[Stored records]
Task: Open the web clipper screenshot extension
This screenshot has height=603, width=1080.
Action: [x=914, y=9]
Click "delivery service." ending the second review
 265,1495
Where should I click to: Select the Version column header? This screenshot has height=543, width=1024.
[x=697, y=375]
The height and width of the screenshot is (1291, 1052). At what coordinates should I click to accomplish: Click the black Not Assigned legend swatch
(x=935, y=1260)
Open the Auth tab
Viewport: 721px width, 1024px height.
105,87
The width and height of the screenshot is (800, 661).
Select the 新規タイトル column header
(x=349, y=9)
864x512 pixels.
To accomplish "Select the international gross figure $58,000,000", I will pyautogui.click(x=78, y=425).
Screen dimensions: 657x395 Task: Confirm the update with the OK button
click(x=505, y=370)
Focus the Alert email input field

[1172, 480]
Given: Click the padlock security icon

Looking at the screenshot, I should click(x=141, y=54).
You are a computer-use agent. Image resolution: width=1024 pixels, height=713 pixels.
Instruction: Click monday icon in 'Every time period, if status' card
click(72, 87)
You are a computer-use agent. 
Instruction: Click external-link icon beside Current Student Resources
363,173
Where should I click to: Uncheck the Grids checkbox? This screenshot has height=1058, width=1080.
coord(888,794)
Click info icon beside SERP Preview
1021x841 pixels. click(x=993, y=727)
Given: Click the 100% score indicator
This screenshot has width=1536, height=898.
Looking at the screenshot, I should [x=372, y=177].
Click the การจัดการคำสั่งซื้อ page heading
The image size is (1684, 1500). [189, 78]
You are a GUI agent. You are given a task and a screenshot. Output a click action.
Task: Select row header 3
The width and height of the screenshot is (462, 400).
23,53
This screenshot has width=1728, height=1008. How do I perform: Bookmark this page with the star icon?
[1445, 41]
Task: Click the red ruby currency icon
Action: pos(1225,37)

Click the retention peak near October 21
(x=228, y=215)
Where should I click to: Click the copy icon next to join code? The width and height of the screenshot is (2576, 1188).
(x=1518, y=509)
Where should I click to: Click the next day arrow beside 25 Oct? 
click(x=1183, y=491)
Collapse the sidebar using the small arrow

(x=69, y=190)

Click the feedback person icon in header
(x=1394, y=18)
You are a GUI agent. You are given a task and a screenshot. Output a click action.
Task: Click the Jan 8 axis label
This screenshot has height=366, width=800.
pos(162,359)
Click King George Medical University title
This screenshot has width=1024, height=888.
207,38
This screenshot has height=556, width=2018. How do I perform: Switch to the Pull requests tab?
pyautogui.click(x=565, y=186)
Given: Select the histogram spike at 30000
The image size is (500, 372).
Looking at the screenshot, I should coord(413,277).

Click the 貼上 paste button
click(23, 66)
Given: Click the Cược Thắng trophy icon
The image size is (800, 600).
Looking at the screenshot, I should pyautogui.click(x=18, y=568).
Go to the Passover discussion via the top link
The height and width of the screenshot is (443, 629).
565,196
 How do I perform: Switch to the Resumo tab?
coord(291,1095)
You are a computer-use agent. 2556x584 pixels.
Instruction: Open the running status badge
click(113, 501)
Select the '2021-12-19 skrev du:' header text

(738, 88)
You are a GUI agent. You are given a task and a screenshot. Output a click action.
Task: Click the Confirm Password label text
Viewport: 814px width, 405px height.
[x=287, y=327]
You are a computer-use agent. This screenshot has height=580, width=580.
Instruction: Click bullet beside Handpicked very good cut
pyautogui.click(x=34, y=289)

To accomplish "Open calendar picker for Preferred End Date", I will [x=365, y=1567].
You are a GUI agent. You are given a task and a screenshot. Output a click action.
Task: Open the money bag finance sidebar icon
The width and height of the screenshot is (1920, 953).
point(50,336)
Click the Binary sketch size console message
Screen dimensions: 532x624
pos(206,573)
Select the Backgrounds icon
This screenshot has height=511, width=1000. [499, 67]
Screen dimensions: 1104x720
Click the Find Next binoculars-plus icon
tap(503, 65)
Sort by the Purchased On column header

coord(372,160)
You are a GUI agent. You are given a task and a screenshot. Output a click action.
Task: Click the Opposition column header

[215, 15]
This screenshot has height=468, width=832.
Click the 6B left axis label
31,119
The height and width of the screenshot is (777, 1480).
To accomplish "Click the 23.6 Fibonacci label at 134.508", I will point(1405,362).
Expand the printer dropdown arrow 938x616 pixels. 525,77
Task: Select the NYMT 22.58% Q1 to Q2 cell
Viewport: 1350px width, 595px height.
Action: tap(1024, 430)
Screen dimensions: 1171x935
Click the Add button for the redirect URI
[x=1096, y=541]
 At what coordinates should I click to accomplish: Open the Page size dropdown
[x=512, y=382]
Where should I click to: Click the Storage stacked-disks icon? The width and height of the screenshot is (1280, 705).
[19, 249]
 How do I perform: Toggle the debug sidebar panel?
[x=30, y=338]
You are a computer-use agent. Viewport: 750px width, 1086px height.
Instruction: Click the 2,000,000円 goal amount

▸ INSTRUCTIONS TO FOLLOW: Reproduce each entry from the records above, character for character.

▸ EXERCISE OUTPUT:
Task: Open the web clipper screenshot extension
This screenshot has height=603, width=1080.
Action: [x=914, y=9]
Click "delivery service." ending the second review
 265,1495
Where should I click to: Select the Version column header? This screenshot has height=543, width=1024.
[x=697, y=375]
The height and width of the screenshot is (1291, 1052). At what coordinates should I click to accomplish: Click the black Not Assigned legend swatch
(x=935, y=1260)
Open the Auth tab
Viewport: 721px width, 1024px height.
105,87
The width and height of the screenshot is (800, 661).
Select the 新規タイトル column header
(x=349, y=9)
864x512 pixels.
To accomplish "Select the international gross figure $58,000,000", I will pyautogui.click(x=78, y=425).
Screen dimensions: 657x395 Task: Confirm the update with the OK button
click(x=505, y=370)
Focus the Alert email input field

[1172, 480]
Given: Click the padlock security icon

Looking at the screenshot, I should click(x=141, y=54).
You are a computer-use agent. Image resolution: width=1024 pixels, height=713 pixels.
Instruction: Click monday icon in 'Every time period, if status' card
click(72, 87)
You are a computer-use agent. 
Instruction: Click external-link icon beside Current Student Resources
363,173
Where should I click to: Uncheck the Grids checkbox? This screenshot has height=1058, width=1080.
coord(888,794)
Click info icon beside SERP Preview
1021x841 pixels. click(x=993, y=727)
Given: Click the 100% score indicator
This screenshot has width=1536, height=898.
Looking at the screenshot, I should [x=372, y=177].
Click the การจัดการคำสั่งซื้อ page heading
The image size is (1684, 1500). [189, 78]
You are a GUI agent. You are given a task and a screenshot. Output a click action.
Task: Select row header 3
The width and height of the screenshot is (462, 400).
23,53
This screenshot has width=1728, height=1008. How do I perform: Bookmark this page with the star icon?
[1445, 41]
Task: Click the red ruby currency icon
Action: pos(1225,37)

Click the retention peak near October 21
(x=228, y=215)
Where should I click to: Click the copy icon next to join code? The width and height of the screenshot is (2576, 1188).
(x=1518, y=509)
Where should I click to: Click the next day arrow beside 25 Oct? 
click(x=1183, y=491)
Collapse the sidebar using the small arrow

(x=69, y=190)

Click the feedback person icon in header
(x=1394, y=18)
You are a GUI agent. You are given a task and a screenshot. Output a click action.
Task: Click the Jan 8 axis label
This screenshot has height=366, width=800.
pos(162,359)
Click King George Medical University title
This screenshot has width=1024, height=888.
207,38
This screenshot has height=556, width=2018. How do I perform: Switch to the Pull requests tab?
pyautogui.click(x=565, y=186)
Given: Select the histogram spike at 30000
The image size is (500, 372).
Looking at the screenshot, I should coord(413,277).

Click the 貼上 paste button
click(23, 66)
Given: Click the Cược Thắng trophy icon
The image size is (800, 600).
Looking at the screenshot, I should pyautogui.click(x=18, y=568).
Go to the Passover discussion via the top link
The height and width of the screenshot is (443, 629).
565,196
 How do I perform: Switch to the Resumo tab?
coord(291,1095)
You are a computer-use agent. 2556x584 pixels.
Instruction: Open the running status badge
click(113, 501)
Select the '2021-12-19 skrev du:' header text

(738, 88)
You are a GUI agent. You are given a task and a screenshot. Output a click action.
Task: Click the Confirm Password label text
Viewport: 814px width, 405px height.
[x=287, y=327]
You are a computer-use agent. This screenshot has height=580, width=580.
Instruction: Click bullet beside Handpicked very good cut
pyautogui.click(x=34, y=289)

To accomplish "Open calendar picker for Preferred End Date", I will [x=365, y=1567].
You are a GUI agent. You are given a task and a screenshot. Output a click action.
Task: Open the money bag finance sidebar icon
The width and height of the screenshot is (1920, 953).
point(50,336)
Click the Binary sketch size console message
Screen dimensions: 532x624
pos(206,573)
Select the Backgrounds icon
This screenshot has height=511, width=1000. [499, 67]
Screen dimensions: 1104x720
Click the Find Next binoculars-plus icon
tap(503, 65)
Sort by the Purchased On column header

coord(372,160)
You are a GUI agent. You are given a task and a screenshot. Output a click action.
Task: Click the Opposition column header

[215, 15]
This screenshot has height=468, width=832.
Click the 6B left axis label
31,119
The height and width of the screenshot is (777, 1480).
To accomplish "Click the 23.6 Fibonacci label at 134.508", I will point(1405,362).
Expand the printer dropdown arrow 938x616 pixels. 525,77
Task: Select the NYMT 22.58% Q1 to Q2 cell
Viewport: 1350px width, 595px height.
Action: tap(1024, 430)
Screen dimensions: 1171x935
Click the Add button for the redirect URI
[x=1096, y=541]
 At what coordinates should I click to accomplish: Open the Page size dropdown
[x=512, y=382]
Where should I click to: Click the Storage stacked-disks icon? The width and height of the screenshot is (1280, 705).
[19, 249]
 How do I perform: Toggle the debug sidebar panel?
[x=30, y=338]
You are a computer-use agent. Viewport: 750px width, 1086px height.
Instruction: Click the 2,000,000円 goal amount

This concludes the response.